5 Eylül 2009 Cumartesi

diyalektik

insanlar doğar, büyür, ölürler. bitkiler ve hayvanlar da.

düşünceler oluşur, yayılır ve yerini bir başkası alır, diğeri kadar kitleleri etkileyen.

bir nesne, daha üretilirken bozulmuş, kırılmış, tüketilmiştir.

her canlı, dünyaya gelirken özünde ölümü taşır. en genç, sağlıklı günlerinde bile.

madde durmadan kendini eskitir.

biz değişiriz, insanlar değişir, evler, sokaklar, kentler...

'hiçbir şey eskisi gibi değil'dir. bıraktığımız gibi bulamayız. bir şeyler farketmeden elimizden kayıp gider. biz o zamanki biz değilizdir.
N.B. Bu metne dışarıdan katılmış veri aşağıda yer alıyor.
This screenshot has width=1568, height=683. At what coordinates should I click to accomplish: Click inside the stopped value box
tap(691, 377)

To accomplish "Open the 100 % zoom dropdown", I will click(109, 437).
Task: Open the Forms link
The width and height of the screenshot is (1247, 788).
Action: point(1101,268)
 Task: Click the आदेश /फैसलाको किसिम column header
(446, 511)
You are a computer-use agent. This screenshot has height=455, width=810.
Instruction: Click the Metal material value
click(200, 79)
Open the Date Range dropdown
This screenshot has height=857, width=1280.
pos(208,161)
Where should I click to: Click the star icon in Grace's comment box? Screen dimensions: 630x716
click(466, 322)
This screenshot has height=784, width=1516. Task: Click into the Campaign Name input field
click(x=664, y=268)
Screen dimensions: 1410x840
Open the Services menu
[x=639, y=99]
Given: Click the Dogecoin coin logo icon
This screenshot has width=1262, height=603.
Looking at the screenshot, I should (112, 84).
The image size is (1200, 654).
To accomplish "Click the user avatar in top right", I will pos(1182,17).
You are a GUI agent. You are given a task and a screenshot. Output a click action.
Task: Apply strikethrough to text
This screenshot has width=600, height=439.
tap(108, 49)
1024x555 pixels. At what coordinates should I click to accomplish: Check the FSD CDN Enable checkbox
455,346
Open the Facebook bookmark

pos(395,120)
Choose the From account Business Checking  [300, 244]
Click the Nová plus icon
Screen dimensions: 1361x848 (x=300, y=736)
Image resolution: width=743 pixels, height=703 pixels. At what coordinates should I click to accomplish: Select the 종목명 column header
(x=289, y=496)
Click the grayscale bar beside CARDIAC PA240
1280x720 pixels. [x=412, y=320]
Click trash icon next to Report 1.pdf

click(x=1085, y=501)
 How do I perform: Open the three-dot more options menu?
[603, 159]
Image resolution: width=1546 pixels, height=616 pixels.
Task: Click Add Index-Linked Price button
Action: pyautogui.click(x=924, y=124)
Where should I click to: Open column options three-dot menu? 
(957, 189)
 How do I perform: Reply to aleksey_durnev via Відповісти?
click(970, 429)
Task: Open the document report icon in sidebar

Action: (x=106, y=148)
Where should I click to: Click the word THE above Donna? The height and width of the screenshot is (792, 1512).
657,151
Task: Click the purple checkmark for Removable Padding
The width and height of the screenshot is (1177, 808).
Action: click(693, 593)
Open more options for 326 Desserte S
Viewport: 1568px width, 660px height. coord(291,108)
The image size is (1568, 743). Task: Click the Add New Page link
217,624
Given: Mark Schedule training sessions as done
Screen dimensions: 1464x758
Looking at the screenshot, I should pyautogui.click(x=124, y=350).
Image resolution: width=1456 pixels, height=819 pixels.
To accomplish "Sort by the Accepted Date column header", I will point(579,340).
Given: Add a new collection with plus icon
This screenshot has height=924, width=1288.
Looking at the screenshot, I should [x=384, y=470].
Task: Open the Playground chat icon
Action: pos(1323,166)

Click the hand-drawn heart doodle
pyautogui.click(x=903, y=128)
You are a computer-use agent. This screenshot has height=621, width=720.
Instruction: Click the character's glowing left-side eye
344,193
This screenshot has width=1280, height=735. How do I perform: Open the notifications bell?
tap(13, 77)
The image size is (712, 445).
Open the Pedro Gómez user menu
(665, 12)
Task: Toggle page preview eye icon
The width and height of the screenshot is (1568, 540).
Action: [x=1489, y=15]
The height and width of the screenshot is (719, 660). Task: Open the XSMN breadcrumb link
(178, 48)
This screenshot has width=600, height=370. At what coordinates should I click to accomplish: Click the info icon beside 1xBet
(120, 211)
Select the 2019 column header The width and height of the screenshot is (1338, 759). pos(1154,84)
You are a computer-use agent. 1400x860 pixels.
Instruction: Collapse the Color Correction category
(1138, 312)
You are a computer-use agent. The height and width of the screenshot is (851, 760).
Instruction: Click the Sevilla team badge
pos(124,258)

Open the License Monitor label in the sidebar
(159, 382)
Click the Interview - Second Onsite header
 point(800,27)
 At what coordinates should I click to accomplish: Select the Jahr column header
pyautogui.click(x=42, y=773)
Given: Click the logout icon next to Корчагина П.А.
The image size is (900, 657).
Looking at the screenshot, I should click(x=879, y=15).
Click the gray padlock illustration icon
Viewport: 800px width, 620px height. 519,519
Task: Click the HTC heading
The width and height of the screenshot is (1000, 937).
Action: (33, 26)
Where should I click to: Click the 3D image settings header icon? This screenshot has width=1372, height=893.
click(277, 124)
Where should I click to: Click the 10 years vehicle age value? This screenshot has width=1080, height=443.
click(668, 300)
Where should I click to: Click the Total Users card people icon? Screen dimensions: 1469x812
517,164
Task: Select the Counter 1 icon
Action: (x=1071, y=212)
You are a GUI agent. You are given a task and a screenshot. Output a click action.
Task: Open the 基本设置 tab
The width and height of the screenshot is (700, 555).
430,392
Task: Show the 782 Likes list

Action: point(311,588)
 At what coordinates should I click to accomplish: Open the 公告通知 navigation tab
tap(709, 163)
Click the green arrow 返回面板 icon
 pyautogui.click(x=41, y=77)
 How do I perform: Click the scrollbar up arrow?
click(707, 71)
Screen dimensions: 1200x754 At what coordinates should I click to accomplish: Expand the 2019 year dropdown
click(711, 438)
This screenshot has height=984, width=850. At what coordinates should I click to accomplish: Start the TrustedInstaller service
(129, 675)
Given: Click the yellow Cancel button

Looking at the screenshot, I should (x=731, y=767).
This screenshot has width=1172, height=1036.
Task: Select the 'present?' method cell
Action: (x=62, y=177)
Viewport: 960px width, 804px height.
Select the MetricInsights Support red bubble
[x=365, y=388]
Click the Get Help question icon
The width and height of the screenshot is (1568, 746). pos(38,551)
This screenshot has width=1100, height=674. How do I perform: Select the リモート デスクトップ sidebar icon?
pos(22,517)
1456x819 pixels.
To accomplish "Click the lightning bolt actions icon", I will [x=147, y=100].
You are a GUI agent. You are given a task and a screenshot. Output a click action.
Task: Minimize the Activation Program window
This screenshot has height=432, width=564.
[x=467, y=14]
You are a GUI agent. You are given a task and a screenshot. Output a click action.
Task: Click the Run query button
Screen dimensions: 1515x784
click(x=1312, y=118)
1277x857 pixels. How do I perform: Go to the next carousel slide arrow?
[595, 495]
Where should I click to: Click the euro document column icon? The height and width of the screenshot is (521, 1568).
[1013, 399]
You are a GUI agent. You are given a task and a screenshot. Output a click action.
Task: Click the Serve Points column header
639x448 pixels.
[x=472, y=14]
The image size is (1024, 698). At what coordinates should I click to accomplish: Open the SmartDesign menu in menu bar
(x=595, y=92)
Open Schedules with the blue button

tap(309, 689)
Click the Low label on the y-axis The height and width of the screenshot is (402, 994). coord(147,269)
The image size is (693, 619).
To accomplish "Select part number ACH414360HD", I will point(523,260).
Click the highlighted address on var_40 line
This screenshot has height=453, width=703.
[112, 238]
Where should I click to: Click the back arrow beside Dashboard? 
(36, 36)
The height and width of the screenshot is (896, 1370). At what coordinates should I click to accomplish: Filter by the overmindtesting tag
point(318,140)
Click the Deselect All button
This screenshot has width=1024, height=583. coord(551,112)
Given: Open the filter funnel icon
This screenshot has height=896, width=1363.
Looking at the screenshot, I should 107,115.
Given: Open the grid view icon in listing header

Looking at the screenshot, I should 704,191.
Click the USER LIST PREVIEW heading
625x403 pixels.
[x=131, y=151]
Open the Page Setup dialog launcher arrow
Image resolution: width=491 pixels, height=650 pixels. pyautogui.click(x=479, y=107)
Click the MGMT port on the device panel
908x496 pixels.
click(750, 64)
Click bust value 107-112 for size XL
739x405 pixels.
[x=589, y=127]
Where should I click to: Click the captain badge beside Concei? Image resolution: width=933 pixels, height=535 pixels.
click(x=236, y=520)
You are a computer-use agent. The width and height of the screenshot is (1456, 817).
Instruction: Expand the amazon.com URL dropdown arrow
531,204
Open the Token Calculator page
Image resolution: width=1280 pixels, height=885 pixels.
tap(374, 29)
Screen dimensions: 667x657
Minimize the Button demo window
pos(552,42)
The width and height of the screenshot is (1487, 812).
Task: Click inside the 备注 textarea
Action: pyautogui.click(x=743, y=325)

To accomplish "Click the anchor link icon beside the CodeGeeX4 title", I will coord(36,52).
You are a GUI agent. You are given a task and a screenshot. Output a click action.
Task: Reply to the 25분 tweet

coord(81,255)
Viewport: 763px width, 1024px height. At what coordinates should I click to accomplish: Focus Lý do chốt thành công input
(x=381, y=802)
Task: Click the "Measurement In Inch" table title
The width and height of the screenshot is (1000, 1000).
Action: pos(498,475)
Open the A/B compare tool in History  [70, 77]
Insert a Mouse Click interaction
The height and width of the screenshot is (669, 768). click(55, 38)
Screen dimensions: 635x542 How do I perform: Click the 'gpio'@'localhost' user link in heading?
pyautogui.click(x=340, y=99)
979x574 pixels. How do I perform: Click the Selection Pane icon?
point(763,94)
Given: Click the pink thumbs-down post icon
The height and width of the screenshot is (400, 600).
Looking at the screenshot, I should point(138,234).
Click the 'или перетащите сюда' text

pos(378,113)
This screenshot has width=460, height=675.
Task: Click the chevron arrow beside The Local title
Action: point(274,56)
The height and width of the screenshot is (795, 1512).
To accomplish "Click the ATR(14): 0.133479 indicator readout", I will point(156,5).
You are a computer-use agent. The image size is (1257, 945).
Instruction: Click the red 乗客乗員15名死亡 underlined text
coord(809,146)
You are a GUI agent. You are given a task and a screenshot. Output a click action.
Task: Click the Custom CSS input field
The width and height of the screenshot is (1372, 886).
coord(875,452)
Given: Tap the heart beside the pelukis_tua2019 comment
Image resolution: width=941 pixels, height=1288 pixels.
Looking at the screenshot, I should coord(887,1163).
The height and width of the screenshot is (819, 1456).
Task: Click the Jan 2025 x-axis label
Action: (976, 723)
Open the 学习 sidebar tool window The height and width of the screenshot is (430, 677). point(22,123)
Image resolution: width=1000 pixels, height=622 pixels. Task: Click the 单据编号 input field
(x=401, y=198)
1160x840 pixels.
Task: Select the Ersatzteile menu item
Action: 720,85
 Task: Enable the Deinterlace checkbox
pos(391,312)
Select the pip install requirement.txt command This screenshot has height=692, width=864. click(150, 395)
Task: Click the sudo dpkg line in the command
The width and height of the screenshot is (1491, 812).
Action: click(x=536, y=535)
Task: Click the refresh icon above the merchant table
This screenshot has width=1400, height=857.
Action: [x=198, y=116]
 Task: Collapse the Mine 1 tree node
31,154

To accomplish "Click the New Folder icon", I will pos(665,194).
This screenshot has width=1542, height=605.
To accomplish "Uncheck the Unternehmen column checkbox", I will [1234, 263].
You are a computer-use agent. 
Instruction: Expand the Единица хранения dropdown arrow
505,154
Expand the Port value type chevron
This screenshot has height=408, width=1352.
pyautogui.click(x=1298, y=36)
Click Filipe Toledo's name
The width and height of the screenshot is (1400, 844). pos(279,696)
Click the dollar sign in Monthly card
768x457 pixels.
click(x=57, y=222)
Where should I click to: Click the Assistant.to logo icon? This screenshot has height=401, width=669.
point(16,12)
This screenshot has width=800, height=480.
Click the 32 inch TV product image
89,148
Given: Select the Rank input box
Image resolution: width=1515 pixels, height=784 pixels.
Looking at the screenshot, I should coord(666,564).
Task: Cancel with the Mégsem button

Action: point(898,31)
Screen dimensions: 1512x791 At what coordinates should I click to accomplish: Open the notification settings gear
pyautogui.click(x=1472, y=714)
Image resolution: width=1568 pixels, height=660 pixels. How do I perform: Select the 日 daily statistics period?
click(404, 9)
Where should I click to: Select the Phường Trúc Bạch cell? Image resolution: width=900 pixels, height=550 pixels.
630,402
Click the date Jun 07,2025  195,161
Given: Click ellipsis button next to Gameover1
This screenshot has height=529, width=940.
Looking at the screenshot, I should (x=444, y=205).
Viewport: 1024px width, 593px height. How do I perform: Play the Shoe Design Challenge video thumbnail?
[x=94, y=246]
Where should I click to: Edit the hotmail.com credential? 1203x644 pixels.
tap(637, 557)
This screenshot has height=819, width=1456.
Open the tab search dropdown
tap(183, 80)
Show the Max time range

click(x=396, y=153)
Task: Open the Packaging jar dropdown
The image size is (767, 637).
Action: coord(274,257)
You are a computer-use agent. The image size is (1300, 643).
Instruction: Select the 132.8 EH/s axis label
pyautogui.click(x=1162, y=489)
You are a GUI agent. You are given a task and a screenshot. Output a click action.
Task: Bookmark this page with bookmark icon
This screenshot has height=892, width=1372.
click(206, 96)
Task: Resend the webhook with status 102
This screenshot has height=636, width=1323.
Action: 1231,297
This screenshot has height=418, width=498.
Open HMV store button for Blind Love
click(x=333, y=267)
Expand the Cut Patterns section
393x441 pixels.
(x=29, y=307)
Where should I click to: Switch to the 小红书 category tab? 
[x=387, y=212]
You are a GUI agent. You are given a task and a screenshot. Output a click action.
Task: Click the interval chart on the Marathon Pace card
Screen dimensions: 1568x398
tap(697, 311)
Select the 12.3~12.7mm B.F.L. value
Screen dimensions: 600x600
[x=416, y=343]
bugün bir dizide* yaşlı bir kızılderili söyledi : "bazılarına göre zaman, sonsuz bir çarka benzer. öyleyse bekle, senin sıran gelecektir. bazılarına göre, o bir nehirdir. öyleyse senin için çok geçtir."

uzun süredir zamanla ilgili düşünüyorum. bizden aldıkları, yarattığı boşluklar, onların yerine neleri koyduğu, getirdiklerinin ne kadar tatmin ettiği...

sanki, görünmez bir kılıcı nasıl kullandığımızla ilgili her şey. çıkış yolumuz, hayata baktığımız nokta...  yavaş yavaş sıyrıklar açabiliriz derimizde. kendimize de saplayabiliriz. varlığımızı savunmak ya da savaşmak için de kullanabiliriz.

zaman, teslim bayrağını çekmeme rağmen ateşi kesmeyen bir düşman gibiydi benim için. o yüzden, telaşla koşturmaktan başka bir şey yapamıyordum. hakim ve engel olamadığım için.

su kaydırağında havuza doğru hızla inerken kenarlara tutunmaya çalışıp kollarını yakmaya benziyor bu. yine aynı hızla havuzdasın.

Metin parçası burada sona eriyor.